Debugger profiling configuration can be updated while your training job is running by using the [https://boto3.amazonaws.com/v1/documentation/api/latest/reference/services/sagemaker.html#SageMaker.Client.update_training_job](https://boto3.amazonaws.com/v1/documentation/api/latest/reference/services/sagemaker.html#SageMaker.Client.update_training_job) function of the Amazon Boto3 SageMaker AI client. Configure new [ProfilerConfig](https://docs.amazonaws.cn/sagemaker/latest/APIReference/API_ProfilerConfig.html) and [ProfilerRuleConfiguration](https://docs.amazonaws.cn/sagemaker/latest/APIReference/API_ProfilerRuleConfiguration.html) objects, and specify the training job name to the `TrainingJobName` parameter.

```
ProfilerConfig={ 
    'DisableProfiler': {{boolean}},
    'ProfilingIntervalInMilliseconds': {{number}},
    'ProfilingParameters': { 
        '{{string}}' : '{{string}}' 
    }
},
ProfilerRuleConfigurations=[ 
    { 
        'RuleConfigurationName': '{{string}}',
        'RuleEvaluatorImage': '{{string}}',
        'RuleParameters': { 
            'string' : '{{string}}' 
        }
    }
],
TrainingJobName='{{your-training-job-name-YYYY-MM-DD-HH-MM-SS-SSS}}'
```

## Add Debugger Custom Rule Configuration to the CreateTrainingJob API Operation
<a name="debugger-custom-rules-api.Boto3"></a>

A custom rule can be configured for a training job using the [ DebugHookConfig](https://docs.amazonaws.cn/sagemaker/latest/APIReference/API_DebugHookConfig.html) and [ DebugRuleConfiguration](https://docs.amazonaws.cn/sagemaker/latest/APIReference/API_DebugRuleConfiguration.html) objects using the Amazon Boto3 SageMaker AI client's [https://boto3.amazonaws.com/v1/documentation/api/latest/reference/services/sagemaker.html#SageMaker.Client.create_training_job](https://boto3.amazonaws.com/v1/documentation/api/latest/reference/services/sagemaker.html#SageMaker.Client.create_training_job) function.
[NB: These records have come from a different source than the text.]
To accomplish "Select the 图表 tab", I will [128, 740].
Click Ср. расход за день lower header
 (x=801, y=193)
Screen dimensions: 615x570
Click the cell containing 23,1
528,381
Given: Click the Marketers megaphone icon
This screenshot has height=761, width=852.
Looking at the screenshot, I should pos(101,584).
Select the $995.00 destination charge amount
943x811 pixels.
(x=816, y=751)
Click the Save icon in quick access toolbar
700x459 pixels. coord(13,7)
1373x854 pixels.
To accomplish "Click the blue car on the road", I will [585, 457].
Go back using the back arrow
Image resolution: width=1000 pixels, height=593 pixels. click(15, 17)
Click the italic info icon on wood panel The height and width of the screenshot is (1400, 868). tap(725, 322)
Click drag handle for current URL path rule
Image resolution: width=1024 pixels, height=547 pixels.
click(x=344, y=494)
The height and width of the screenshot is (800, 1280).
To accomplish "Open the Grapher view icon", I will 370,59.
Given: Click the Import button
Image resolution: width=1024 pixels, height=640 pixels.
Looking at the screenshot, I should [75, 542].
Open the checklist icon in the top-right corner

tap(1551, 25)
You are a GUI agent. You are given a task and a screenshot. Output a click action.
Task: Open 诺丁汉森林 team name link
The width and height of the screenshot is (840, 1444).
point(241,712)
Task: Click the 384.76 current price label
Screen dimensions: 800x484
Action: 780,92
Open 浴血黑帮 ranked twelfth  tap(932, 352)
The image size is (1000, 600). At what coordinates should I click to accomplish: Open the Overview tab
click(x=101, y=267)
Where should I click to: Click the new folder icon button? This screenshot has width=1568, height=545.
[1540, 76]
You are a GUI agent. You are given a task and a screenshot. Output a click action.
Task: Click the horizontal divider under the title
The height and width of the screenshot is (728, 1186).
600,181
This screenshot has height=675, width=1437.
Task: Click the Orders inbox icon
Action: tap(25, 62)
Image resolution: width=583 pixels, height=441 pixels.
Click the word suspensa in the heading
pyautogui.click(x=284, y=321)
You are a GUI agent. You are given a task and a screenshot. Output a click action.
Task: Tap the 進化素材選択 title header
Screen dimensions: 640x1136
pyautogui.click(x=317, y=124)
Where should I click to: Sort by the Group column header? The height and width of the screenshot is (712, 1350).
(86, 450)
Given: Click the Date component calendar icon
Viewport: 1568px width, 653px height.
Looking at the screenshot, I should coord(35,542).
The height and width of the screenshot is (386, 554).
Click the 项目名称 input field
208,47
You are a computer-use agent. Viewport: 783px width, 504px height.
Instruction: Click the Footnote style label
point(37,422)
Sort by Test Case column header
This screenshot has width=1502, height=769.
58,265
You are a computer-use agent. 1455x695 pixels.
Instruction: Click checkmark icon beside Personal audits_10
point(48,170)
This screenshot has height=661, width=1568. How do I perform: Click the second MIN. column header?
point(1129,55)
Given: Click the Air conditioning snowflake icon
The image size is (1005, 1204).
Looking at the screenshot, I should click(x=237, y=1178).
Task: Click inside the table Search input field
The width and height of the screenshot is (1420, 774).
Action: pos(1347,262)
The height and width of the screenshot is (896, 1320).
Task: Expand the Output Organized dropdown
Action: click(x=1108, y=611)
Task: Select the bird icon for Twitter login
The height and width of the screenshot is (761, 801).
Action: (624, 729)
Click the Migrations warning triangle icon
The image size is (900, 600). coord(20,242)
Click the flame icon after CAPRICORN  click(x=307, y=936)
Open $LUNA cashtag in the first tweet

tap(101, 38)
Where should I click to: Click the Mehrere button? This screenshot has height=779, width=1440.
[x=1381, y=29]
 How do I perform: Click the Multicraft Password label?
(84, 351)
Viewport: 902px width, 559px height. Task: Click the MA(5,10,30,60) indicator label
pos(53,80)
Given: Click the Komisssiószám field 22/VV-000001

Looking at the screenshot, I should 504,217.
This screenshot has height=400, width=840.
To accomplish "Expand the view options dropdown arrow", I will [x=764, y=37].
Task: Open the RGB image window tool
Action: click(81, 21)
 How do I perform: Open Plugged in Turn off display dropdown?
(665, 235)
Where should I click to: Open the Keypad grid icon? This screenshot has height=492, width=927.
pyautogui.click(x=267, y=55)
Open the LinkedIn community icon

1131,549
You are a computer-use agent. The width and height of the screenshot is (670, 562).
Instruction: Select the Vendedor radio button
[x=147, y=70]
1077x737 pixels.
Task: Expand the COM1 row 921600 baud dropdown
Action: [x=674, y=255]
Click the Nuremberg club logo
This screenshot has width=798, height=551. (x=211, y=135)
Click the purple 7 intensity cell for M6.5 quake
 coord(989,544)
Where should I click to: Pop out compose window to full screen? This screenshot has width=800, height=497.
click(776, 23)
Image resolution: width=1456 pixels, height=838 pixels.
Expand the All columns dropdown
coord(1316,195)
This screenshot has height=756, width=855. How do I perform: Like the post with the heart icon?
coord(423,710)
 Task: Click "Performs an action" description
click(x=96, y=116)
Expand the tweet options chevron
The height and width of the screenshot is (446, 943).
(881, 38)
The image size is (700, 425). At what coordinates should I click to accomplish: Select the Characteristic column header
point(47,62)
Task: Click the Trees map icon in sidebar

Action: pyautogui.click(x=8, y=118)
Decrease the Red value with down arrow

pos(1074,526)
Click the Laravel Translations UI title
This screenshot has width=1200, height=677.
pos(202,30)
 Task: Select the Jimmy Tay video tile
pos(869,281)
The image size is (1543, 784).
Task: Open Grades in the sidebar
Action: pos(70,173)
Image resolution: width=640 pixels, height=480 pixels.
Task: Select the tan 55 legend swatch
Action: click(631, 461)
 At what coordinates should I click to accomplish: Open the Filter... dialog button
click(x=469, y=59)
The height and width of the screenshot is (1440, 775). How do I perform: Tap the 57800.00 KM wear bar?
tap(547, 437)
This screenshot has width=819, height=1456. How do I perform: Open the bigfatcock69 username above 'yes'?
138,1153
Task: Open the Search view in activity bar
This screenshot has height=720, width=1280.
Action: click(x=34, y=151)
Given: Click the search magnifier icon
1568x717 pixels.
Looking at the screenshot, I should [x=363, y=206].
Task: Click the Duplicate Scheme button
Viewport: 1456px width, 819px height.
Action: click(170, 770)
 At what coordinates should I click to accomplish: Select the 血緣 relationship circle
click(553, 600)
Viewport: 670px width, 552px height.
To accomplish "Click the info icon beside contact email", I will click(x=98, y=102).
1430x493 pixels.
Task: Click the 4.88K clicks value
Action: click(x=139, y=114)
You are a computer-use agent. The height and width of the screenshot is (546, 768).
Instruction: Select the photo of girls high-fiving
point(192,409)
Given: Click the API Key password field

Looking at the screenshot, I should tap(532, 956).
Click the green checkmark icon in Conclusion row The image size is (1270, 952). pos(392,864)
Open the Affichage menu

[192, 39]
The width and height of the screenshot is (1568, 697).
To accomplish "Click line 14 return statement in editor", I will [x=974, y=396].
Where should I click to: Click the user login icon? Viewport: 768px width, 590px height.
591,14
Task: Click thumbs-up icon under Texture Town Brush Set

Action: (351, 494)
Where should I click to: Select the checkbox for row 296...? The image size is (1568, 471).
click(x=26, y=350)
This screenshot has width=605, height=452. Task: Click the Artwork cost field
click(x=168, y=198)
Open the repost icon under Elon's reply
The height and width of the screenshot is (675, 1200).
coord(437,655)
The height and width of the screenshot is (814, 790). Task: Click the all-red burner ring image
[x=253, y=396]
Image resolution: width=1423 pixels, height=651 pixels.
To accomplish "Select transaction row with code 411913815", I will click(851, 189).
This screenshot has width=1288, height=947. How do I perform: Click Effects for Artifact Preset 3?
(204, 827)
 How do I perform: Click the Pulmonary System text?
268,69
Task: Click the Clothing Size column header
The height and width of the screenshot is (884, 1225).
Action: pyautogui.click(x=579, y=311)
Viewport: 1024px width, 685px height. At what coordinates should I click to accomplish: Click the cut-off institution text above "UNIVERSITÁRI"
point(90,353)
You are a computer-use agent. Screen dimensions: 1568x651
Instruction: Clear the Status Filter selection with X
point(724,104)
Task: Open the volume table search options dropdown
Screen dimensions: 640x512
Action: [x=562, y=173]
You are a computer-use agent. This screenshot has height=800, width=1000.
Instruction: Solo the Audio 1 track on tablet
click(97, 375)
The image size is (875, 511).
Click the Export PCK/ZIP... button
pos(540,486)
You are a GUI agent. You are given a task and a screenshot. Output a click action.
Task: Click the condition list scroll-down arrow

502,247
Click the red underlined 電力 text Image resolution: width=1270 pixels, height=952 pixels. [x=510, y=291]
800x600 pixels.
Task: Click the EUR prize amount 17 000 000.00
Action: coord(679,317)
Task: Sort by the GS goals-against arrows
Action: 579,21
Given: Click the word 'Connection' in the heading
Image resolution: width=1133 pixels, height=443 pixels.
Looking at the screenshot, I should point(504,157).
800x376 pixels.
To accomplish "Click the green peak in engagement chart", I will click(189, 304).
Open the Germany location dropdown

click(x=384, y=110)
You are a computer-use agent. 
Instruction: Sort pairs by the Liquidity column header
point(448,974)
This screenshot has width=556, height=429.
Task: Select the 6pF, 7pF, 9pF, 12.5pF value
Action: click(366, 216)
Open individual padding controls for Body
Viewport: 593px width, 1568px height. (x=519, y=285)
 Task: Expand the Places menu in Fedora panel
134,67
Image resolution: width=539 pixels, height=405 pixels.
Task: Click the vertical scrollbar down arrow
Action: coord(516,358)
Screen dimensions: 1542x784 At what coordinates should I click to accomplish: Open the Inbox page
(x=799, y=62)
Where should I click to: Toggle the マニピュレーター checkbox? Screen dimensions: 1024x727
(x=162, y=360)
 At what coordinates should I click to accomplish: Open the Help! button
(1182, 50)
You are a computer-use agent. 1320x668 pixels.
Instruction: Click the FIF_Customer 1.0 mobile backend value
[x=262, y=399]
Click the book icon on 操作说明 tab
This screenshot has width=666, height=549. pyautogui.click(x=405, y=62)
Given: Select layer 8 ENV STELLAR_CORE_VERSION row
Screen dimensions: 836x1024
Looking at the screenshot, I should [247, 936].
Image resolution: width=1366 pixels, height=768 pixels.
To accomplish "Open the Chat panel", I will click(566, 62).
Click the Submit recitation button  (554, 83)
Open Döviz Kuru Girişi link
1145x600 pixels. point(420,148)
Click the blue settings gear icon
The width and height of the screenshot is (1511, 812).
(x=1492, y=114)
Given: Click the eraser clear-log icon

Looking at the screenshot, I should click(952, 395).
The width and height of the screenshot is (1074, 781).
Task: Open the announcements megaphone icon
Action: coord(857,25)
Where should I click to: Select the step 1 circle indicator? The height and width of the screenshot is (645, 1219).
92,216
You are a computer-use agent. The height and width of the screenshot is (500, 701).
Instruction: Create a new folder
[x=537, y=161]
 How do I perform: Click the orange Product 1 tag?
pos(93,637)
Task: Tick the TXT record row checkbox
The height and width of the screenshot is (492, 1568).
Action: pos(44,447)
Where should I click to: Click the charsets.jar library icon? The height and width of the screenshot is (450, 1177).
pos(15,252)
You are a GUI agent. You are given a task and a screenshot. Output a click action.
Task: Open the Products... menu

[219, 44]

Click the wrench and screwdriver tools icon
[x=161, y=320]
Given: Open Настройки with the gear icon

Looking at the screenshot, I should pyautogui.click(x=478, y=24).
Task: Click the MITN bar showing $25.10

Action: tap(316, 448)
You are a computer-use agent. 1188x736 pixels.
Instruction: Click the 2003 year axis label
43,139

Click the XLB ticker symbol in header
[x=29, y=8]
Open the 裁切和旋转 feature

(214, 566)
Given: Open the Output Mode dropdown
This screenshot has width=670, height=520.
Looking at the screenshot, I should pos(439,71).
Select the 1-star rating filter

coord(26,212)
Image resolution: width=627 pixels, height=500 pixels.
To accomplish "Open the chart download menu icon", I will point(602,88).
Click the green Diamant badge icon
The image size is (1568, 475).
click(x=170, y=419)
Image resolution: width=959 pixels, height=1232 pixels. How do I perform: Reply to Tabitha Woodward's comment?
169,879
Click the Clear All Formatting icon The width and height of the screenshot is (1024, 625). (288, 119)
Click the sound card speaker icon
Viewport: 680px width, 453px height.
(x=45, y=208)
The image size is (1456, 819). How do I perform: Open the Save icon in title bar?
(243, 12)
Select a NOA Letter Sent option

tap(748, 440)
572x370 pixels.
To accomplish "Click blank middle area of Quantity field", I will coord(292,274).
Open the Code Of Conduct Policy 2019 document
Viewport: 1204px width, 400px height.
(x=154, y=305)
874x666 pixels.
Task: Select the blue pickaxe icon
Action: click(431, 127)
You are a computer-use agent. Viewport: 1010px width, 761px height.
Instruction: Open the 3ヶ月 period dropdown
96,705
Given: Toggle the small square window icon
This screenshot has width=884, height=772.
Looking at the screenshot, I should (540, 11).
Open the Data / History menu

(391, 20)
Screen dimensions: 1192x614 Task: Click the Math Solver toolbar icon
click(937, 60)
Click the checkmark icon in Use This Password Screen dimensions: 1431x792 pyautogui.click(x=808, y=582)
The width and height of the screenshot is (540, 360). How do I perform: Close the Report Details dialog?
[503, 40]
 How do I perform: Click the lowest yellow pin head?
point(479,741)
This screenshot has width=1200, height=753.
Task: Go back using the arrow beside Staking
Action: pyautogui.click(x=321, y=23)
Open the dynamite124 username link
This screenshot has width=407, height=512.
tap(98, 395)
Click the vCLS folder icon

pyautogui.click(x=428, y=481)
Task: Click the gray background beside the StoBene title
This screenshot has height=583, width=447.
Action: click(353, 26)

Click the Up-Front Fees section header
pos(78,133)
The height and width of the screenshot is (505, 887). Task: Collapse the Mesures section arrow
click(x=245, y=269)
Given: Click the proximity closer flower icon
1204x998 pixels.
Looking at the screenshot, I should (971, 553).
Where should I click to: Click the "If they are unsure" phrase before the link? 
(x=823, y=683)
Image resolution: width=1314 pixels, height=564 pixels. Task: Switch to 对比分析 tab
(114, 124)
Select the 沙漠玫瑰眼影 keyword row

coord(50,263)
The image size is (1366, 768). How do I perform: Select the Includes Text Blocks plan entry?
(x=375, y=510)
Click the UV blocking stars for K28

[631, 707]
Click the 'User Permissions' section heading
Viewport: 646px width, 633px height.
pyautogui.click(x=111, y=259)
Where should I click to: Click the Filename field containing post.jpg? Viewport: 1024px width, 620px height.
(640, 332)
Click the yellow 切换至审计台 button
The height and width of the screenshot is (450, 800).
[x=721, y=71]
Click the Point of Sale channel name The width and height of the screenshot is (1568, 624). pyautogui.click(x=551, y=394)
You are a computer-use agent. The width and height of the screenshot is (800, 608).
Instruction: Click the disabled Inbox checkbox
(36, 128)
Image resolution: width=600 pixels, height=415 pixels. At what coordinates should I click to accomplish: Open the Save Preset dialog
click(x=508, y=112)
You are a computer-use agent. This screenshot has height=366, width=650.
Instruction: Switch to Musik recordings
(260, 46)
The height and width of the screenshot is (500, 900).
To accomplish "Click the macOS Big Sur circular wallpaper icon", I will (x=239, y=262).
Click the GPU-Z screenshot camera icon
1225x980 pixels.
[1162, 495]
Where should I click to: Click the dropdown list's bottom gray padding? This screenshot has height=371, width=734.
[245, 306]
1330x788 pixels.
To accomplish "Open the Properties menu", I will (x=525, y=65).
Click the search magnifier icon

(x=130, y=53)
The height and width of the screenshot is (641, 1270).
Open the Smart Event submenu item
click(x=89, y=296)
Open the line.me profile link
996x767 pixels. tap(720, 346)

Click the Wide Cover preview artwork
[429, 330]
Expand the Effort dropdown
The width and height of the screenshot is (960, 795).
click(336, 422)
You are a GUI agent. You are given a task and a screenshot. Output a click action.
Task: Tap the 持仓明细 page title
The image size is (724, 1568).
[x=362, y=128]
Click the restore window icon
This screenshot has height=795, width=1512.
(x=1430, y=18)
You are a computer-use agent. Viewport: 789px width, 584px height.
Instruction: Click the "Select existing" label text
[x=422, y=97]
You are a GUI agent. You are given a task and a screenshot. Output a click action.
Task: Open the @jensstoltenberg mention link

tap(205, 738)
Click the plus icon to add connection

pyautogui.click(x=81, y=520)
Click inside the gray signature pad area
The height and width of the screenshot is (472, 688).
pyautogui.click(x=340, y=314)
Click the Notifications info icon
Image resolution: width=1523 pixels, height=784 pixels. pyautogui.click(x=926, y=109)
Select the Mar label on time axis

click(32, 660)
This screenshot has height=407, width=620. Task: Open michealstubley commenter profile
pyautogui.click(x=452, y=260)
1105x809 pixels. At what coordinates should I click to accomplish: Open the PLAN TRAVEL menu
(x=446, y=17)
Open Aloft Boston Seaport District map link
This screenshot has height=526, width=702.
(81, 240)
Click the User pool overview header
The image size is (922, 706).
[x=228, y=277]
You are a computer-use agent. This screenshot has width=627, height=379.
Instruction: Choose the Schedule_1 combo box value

The following code sample shows how to configure a custom `ImproperActivation` rule written with the *smdebug* library using this SageMaker API operation. This example assumes that you’ve written the custom rule in *custom\_rules.py* file and uploaded it to an Amazon S3 bucket. The example provides pre-built Docker images that you can use to run your custom rules. These are listed at [Amazon SageMaker Debugger image URIs for custom rule evaluators](debugger-reference.md#debuger-custom-rule-registry-ids). You specify the URL registry address for the pre-built Docker image in the `RuleEvaluatorImage` parameter.

```
DebugHookConfig={
    'S3OutputPath': '{{s3://<default-bucket>/<training-job-name>/debug-output}}',
    'CollectionConfigurations': [
        {
            'CollectionName': '{{relu_activations}}',
            'CollectionParameters': {
                'include_regex': '{{relu}}',
                'save_interval': '{{500}}',
                'end_step': '{{5000}}'
            }
        }
    ]
},
DebugRulesConfigurations=[
    {
        'RuleConfigurationName': '{{improper_activation_job}}',
        'RuleEvaluatorImage': '{{552407032007.dkr.ecr.ap-south-1.amazonaws.com/sagemaker-debugger-rule-evaluator:latest}}',
        'InstanceType': '{{ml.c4.xlarge}}',
        'VolumeSizeInGB': {{400}},
        'RuleParameters': {
           'source_s3_uri': '{{s3://bucket/custom_rules.py}}',
           'rule_to_invoke': '{{ImproperActivation}}',
           'collection_names': '{{relu_activations}}'
        }
    }
]
```

To find a complete list of available Docker images for using the Debugger rules, see [Docker images for Debugger rules](debugger-reference.md#debugger-docker-images-rules). To find the key-value pairs for `RuleParameters`, see [List of Debugger built-in rules](debugger-built-in-rules.md).